### EXERCISE INPUT
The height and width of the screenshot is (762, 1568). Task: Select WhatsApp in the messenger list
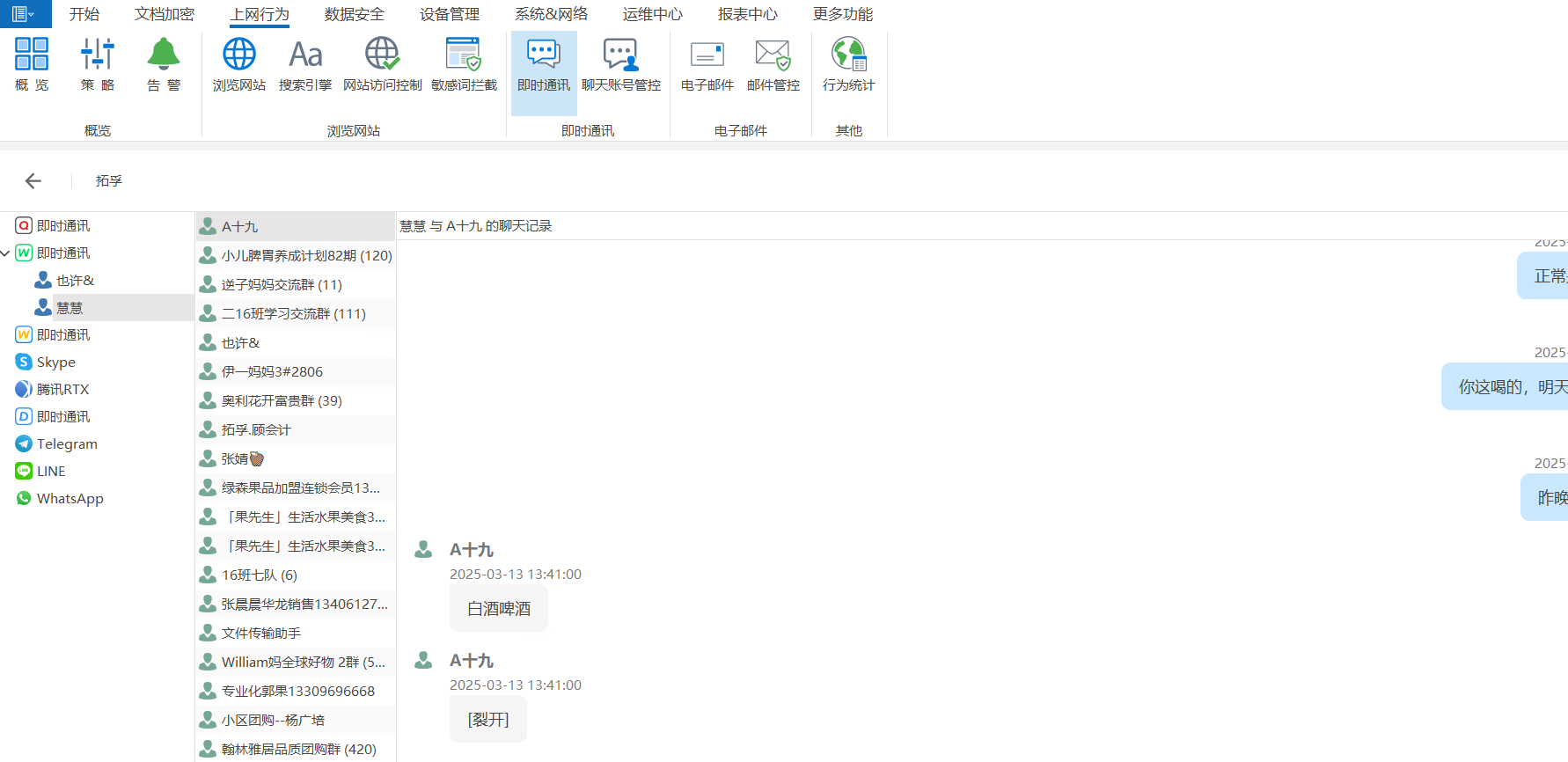coord(70,499)
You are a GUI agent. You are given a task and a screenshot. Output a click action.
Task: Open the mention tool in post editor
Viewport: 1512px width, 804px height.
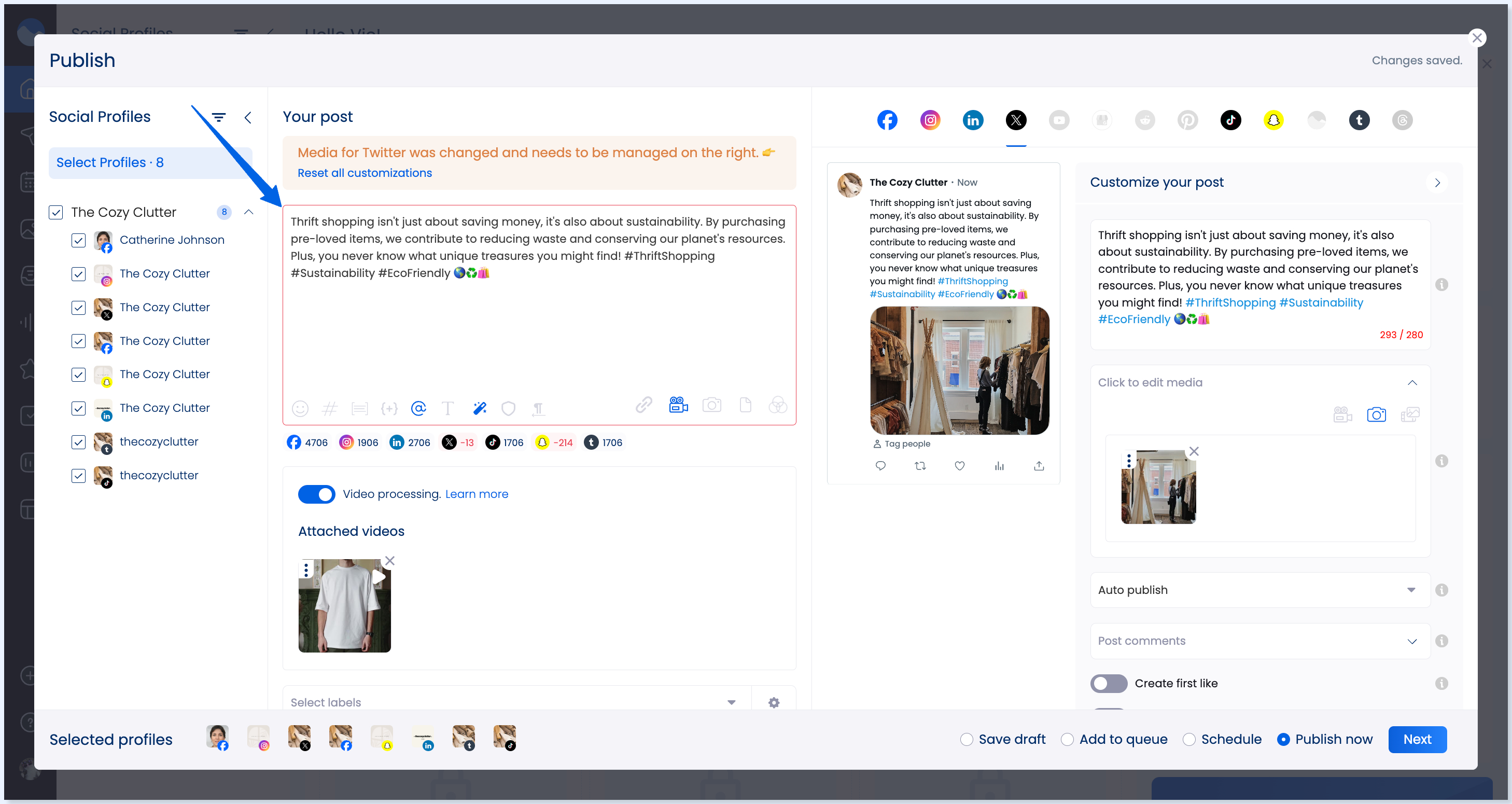pyautogui.click(x=418, y=408)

### YOUR GOAL
Quote the data above word for word, leaving out the pictures.

### PROBLEM SOLUTION
The height and width of the screenshot is (762, 1568). Task: Select WhatsApp in the messenger list
coord(70,499)
You are a GUI agent. You are given a task and a screenshot. Output a click action.
Task: Open the mention tool in post editor
Viewport: 1512px width, 804px height.
pyautogui.click(x=418, y=408)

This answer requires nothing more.